* _Provided passage_:
>> begin
This is my first WIP version of a Git/Git-LFS stream filter. Please keep in
mind that I have little go-lang knowledge and experience. Therefore
I would be happy to receive a very strict review to improve my go-lang
skills 😄 👍

What is the problem with Git LFS?

Git LFS is an application that is executed via Git clean/smudge filter.
The process invocation of these filters requires noticeable time (especially
on Windows). An individual filter process is required for every single file
that Git touches during its operations (e.g. checkout etc).

Proposed solution

Instead of a single Git LFS process per file, I propose a single Git LFS
process per Git invocation. That means Git invokes the filter process
(e.g. Git LFS) only once and then continuously talks to the same filter
process via a pipes.

You can find the corressponding WIP Git core implementation here:
https://github.com/larsxschneider/git/tree/filter-stream

Performance tests

I executed both test runs on a 2,5 GHz Intel Core i7 with SSD and OS X.
>> end
* _Exercise materials_:
>> begin
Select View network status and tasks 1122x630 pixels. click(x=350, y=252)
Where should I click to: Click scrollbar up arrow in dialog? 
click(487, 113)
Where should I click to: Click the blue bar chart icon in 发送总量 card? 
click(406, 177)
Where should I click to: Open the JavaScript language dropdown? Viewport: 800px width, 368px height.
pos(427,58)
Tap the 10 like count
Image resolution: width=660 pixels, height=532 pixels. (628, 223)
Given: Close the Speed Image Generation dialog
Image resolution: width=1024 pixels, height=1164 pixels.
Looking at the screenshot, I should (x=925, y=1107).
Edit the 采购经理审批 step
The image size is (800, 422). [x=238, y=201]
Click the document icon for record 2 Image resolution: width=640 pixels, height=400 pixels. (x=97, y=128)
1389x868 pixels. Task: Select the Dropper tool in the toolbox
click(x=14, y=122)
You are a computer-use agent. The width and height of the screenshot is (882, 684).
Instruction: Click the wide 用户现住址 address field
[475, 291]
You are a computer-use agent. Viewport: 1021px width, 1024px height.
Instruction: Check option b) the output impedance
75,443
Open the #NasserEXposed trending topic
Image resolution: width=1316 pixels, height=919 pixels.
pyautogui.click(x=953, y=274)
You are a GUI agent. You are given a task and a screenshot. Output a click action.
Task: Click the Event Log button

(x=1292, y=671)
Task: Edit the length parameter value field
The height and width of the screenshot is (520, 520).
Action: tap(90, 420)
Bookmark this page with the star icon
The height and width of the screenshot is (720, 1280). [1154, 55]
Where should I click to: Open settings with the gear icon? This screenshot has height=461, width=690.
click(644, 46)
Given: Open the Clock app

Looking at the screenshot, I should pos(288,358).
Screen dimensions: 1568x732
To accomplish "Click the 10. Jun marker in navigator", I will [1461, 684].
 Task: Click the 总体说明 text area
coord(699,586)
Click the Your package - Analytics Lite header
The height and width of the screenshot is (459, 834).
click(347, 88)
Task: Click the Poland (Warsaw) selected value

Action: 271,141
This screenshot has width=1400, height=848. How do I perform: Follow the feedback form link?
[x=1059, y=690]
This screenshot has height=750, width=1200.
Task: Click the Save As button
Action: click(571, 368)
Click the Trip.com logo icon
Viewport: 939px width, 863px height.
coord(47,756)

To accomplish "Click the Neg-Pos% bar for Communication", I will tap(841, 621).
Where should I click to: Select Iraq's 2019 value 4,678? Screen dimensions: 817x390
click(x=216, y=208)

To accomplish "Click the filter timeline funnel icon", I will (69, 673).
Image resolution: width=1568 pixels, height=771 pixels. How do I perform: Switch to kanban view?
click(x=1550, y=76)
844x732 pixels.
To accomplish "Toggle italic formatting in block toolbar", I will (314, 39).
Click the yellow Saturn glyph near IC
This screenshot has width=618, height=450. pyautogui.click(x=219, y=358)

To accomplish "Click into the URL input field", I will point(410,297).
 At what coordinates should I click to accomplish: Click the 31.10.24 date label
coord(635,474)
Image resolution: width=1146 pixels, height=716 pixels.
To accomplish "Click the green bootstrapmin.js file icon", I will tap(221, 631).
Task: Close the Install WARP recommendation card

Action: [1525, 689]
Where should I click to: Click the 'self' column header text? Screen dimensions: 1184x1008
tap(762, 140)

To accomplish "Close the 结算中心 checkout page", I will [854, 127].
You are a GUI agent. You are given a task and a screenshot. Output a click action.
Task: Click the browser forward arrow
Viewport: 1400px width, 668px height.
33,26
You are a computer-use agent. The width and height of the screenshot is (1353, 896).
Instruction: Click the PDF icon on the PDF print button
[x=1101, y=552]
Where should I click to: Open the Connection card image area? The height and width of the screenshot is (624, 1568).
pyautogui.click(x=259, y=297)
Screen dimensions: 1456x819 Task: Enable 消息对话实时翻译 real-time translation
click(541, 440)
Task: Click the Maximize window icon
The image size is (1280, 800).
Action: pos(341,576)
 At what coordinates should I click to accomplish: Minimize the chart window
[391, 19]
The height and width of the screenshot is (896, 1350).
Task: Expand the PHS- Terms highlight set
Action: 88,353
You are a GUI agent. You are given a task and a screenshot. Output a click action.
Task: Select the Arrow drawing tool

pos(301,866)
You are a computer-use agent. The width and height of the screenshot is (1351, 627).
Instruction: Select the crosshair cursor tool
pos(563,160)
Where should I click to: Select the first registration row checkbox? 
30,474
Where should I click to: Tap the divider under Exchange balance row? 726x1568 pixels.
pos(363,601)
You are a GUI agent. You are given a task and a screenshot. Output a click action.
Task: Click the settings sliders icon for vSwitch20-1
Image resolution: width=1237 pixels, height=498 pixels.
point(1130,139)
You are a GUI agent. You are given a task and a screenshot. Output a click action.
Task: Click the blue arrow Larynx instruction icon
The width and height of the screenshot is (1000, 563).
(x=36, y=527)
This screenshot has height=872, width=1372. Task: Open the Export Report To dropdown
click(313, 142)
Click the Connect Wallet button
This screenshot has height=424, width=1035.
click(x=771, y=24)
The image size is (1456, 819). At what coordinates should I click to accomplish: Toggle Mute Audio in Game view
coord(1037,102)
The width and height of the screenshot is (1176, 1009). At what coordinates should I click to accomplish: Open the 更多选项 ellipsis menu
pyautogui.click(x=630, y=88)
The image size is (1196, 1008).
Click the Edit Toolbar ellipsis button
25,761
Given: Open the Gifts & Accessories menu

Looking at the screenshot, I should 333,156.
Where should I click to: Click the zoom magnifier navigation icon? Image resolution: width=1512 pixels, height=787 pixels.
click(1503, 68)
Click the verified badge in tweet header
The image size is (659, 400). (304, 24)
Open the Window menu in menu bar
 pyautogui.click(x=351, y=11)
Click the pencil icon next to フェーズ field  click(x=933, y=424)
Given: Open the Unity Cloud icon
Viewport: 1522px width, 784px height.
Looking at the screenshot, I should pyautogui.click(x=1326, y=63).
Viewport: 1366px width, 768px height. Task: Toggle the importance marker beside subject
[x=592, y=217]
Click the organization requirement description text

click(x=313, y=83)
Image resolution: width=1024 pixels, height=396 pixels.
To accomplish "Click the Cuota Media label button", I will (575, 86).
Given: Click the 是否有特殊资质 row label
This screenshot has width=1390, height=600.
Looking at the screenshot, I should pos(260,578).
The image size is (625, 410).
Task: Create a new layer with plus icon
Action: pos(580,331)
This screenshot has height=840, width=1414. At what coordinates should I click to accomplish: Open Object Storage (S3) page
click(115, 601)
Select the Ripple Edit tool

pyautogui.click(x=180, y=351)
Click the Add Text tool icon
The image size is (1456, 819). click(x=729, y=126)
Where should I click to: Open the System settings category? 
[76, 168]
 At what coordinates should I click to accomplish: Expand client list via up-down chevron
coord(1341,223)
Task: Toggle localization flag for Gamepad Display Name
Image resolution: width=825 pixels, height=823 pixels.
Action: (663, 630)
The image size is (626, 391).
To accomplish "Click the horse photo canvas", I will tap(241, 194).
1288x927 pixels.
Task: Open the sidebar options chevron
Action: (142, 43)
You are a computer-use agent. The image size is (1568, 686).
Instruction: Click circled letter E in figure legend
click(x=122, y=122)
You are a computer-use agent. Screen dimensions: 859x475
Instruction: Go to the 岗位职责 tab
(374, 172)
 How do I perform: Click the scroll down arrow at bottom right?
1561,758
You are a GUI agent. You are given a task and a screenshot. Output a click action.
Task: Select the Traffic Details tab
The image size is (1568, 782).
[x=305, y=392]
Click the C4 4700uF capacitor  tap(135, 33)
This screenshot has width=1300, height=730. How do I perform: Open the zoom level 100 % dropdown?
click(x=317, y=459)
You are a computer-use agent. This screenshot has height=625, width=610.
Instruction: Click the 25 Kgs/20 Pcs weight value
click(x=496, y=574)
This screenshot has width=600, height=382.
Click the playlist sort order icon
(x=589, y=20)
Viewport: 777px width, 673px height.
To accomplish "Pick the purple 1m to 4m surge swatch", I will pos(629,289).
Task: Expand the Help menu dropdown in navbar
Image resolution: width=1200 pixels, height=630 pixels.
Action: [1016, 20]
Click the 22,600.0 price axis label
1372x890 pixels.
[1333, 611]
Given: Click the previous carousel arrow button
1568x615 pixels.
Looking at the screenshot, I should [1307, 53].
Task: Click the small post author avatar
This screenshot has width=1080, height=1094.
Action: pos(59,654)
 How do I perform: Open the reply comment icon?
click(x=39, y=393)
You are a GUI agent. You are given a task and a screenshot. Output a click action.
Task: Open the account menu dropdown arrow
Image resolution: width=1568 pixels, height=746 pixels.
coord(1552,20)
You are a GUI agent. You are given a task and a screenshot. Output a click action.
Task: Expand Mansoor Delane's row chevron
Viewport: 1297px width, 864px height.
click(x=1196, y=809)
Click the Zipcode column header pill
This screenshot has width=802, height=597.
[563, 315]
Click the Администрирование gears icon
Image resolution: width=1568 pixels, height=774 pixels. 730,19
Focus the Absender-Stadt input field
>> end
* _Set tasks_:
1. Copy the entries verbatim, starting at the first entry and ending with the line that contains "The image size is (800, 422). [x=238, y=201]", both ends included.
2. Write a continuation of the passage on the Git LFS stream filter, beginning right after its final sentence.
The passage on the Git LFS stream filter and the entries are unrelated material.

* _Responses to the exercise_:
1.
Select View network status and tasks 1122x630 pixels. click(x=350, y=252)
Where should I click to: Click scrollbar up arrow in dialog? 
click(487, 113)
Where should I click to: Click the blue bar chart icon in 发送总量 card? 
click(406, 177)
Where should I click to: Open the JavaScript language dropdown? Viewport: 800px width, 368px height.
pos(427,58)
Tap the 10 like count
Image resolution: width=660 pixels, height=532 pixels. (628, 223)
Given: Close the Speed Image Generation dialog
Image resolution: width=1024 pixels, height=1164 pixels.
Looking at the screenshot, I should (x=925, y=1107).
Edit the 采购经理审批 step
The image size is (800, 422). [x=238, y=201]

2.
A test run is the consecutive execution of four Git commands:

clone the repo
checkout to the "removed-files" branch
timed: checkout the "master" branch
timed: checkout "removed-files" branch

Test command:

set -x; git lfs clone https://github.com/larsxschneider/lfstest-manyfiles.git repo; cd repo; git checkout removed-files; time git checkout master; time git checkout removed-files

I compiled Git with the following flags:

NO_OPENSSL=YesPlease APPLE_COMMON_CRYPTO=YesPlease NO_GETTEXT=YesPlease make -j 8

TEST RUN A -- Default Git 2.9 (ab7797d) and Git LFS 1.2.1

+ git lfs clone https://github.com/larsxschneider/lfstest-manyfiles.git repo
Cloning into 'repo'...
warning: templates not found /Users/lars/share/git-core/templates
remote: Counting objects: 15012, done.
remote: Total 15012 (delta 0), reused 0 (delta 0), pack-reused 15012
Receiving objects: 100% (15012/15012), 2.02 MiB | 1.77 MiB/s, done.
Checking connectivity... done.
Checking out files: 100% (15001/15001), done.
Git LFS: (15000 of 15000 files) 0 B / 77.04 KB
+ cd repo
+ git checkout removed-files
Branch removed-files set up to track remote branch removed-files from origin.
Switched to a new branch 'removed-files'
+ git checkout master
Checking out files: 100% (12000/12000), done.
Switched to branch 'master'
Your branch is up-to-date with 'origin/master'.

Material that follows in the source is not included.